Of course, like many, I have known loss. I have wept with a guitar in my lap. I have sung through grief when no words would come. But music, in its infinite generosity, has always offered me a path through. And somehow, in my own process of healing, I have, I hope, helped others do the same. I don’t think this is accidental. I think that’s what music is for.
Working with Neil has only deepened this truth. There’s a synergy in our partnership that’s hard to describe—one that’s equal parts alchemy and trust. Together we’ve composed soundtracks for films, written for others, created audio landscapes from pop to cinematic to spiritual. But our real work, I believe, is invisible. It lies in the frequency beneath the note, the energy behind the breath. We don’t just want people to hear—we want them to feel.

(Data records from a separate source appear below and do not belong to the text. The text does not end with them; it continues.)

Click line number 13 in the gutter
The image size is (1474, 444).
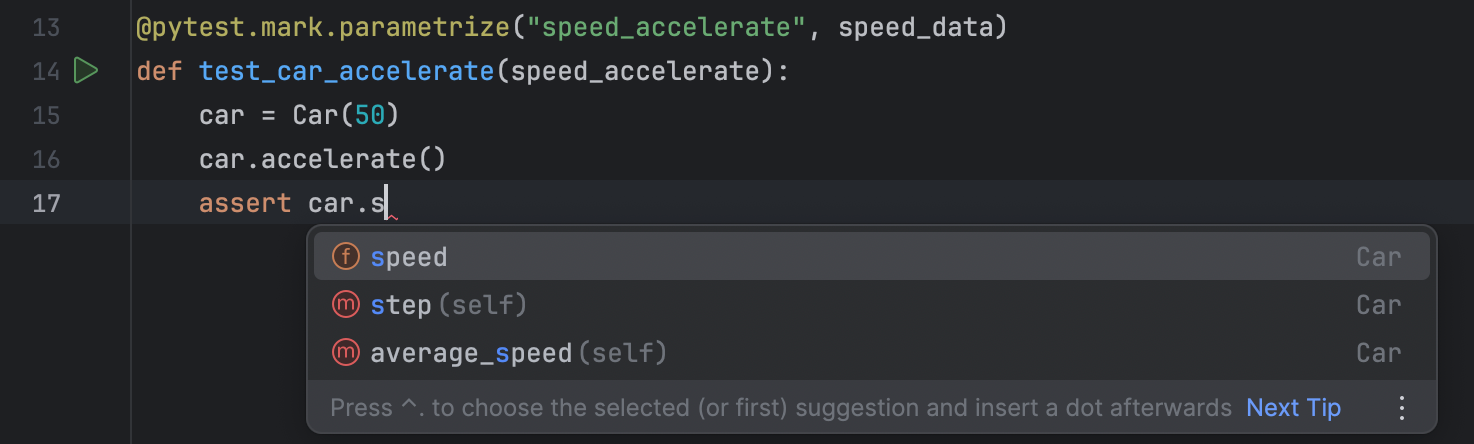pos(46,27)
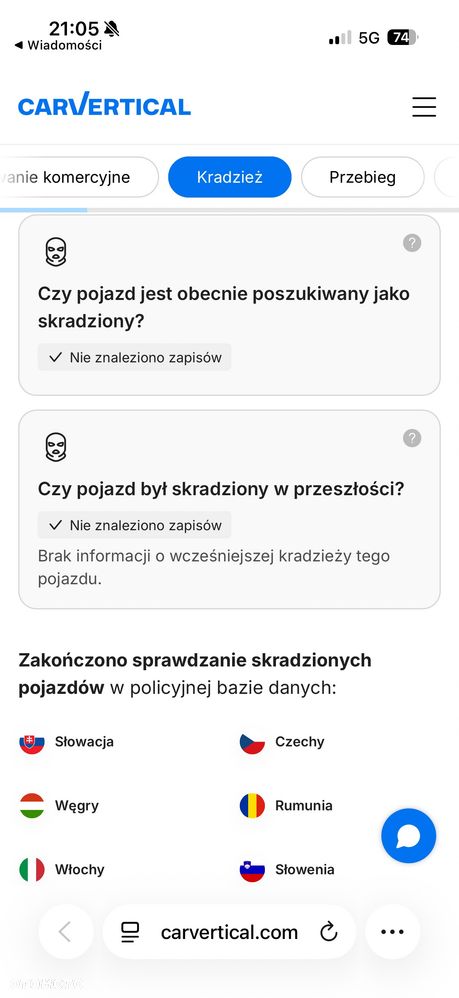This screenshot has width=459, height=998.
Task: Tap the balaclava icon on first card
Action: coord(56,252)
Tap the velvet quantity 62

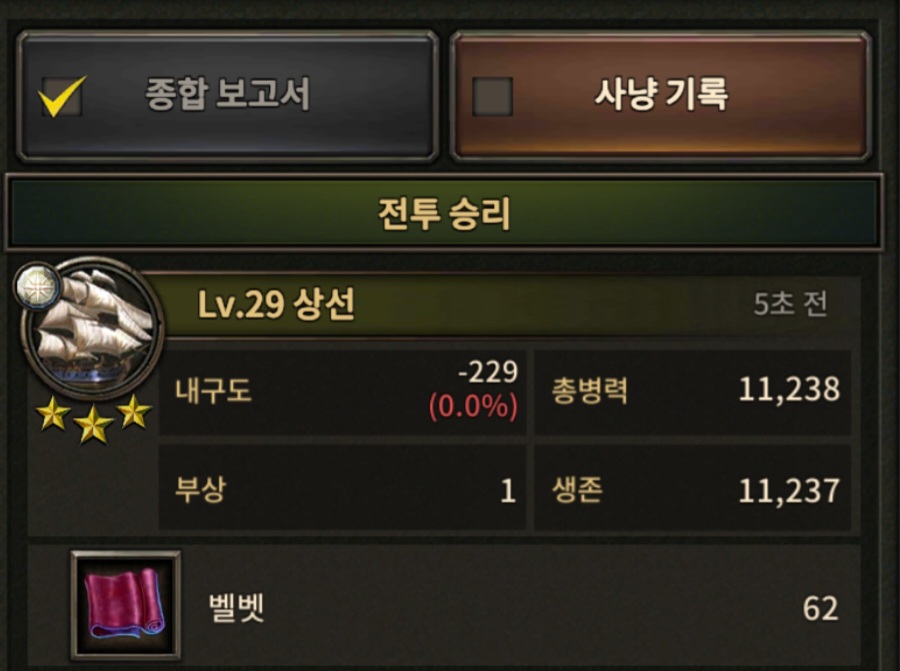[x=820, y=608]
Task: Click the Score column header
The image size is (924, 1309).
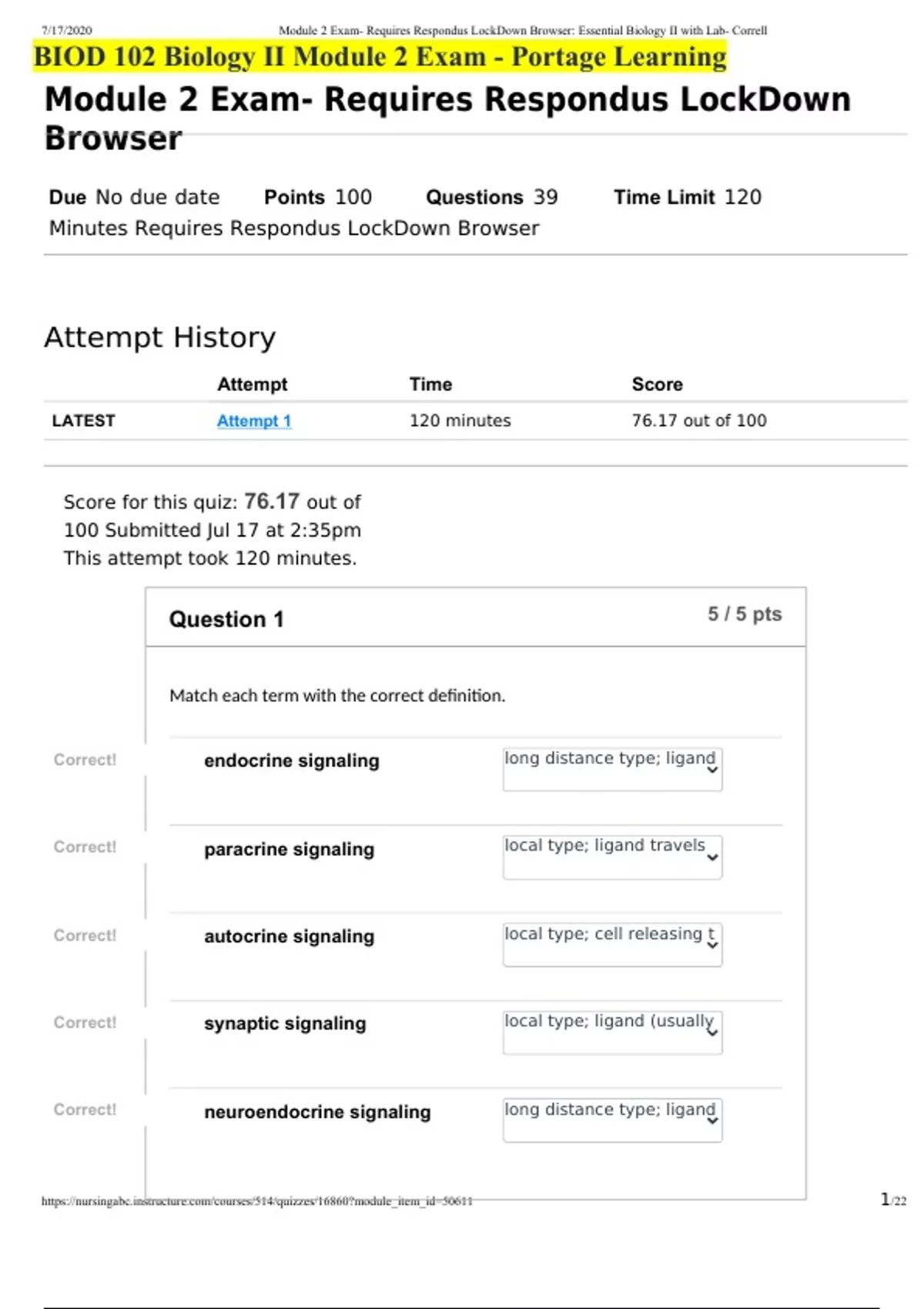Action: pos(657,384)
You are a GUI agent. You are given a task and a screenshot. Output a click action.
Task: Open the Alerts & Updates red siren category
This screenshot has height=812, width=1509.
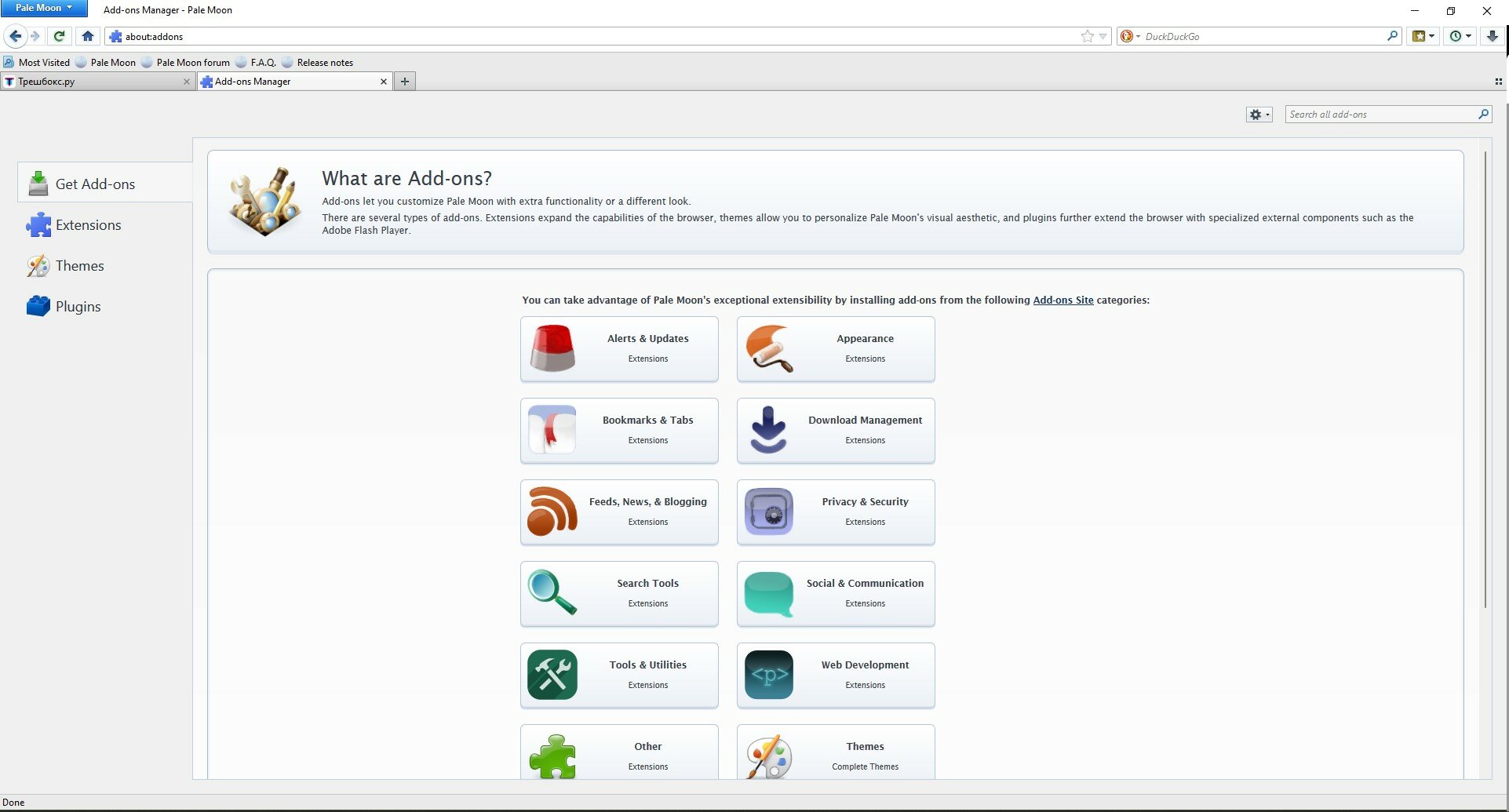pos(619,349)
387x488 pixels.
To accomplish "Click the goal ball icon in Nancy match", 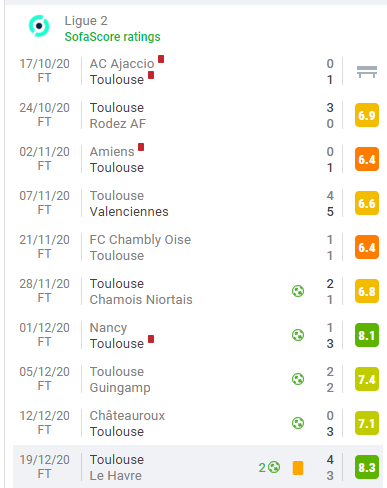I will pyautogui.click(x=298, y=335).
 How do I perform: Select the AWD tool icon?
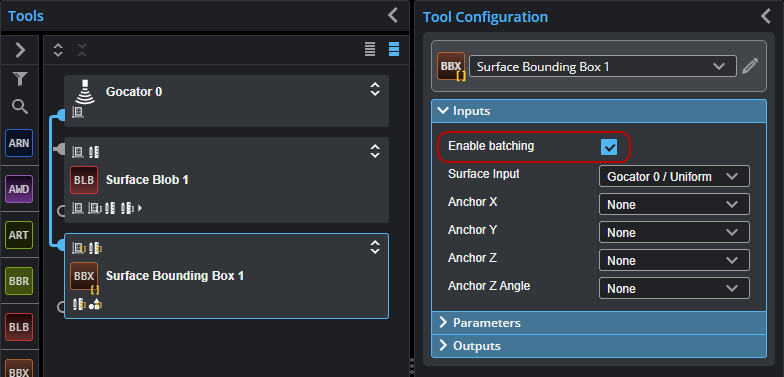19,189
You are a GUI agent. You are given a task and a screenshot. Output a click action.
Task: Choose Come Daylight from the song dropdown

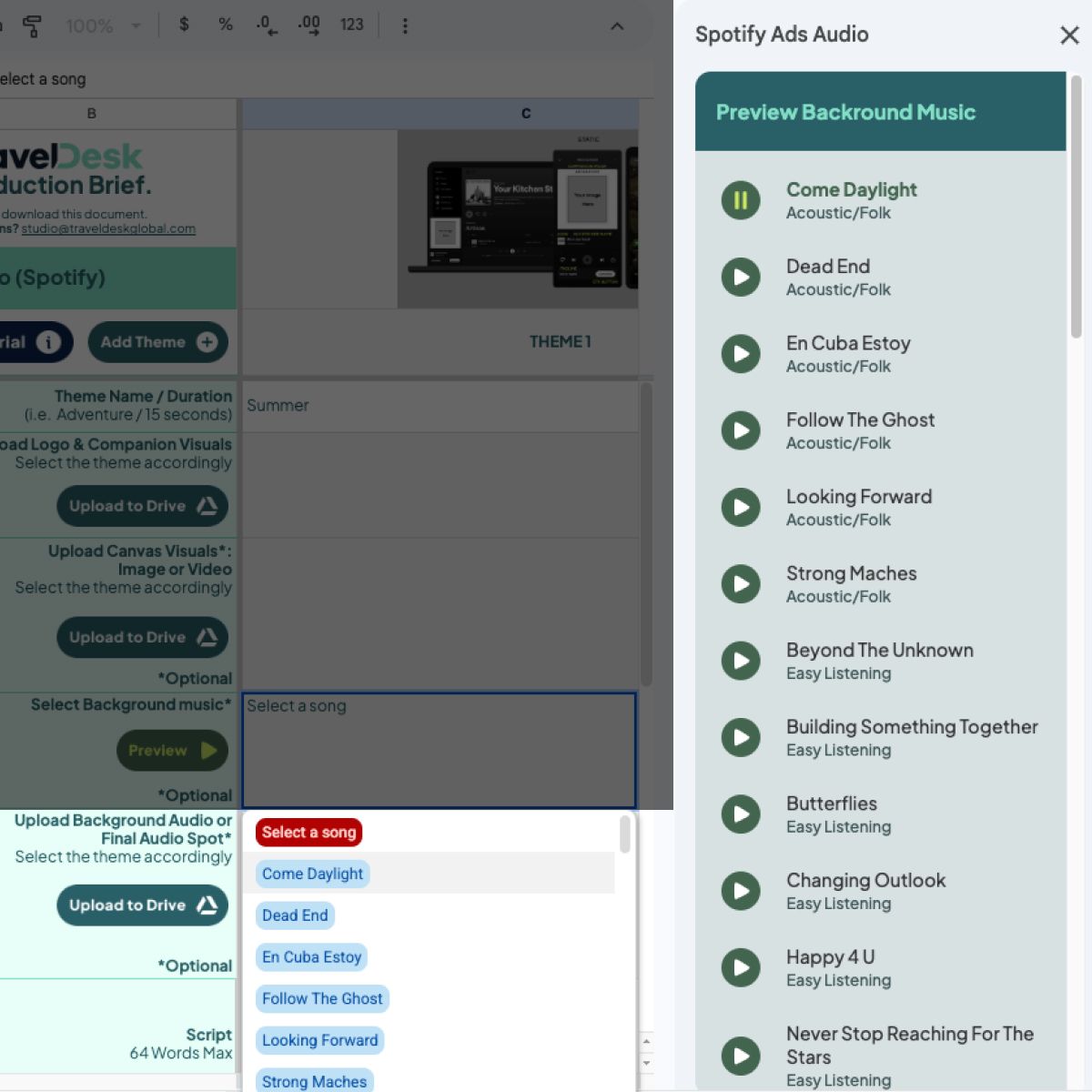311,874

Lately, I’ve been channelling this intention into guided meditations and artist support work. For years, I suffered from debilitating stage fright. Now, I help others turn nerves into power, fear into presence. Because it’s all the same root—energy needing somewhere to go. Whether it’s through singing, speaking, or simply being, my mission remains the same: to help people remember who they are, through music.
I’m often asked what my genre is, and I struggle to answer. My music lives at the crossroads—between folk and fantasy, ballad and boldness, reverie and rebellion. It is Celtic, yes. Ethereal, often. But mostly, it’s a conversation between my soul and the world around me.
These days, I feel less like I’m making music and more like I’m receiving it. As if I am just the vessel through which melody flows. And perhaps that is the most spiritual part of all—that surrender. That knowing that what we create is never just ours, but something offered. A torch in the dark. A song on the wind. A memory waiting to be born.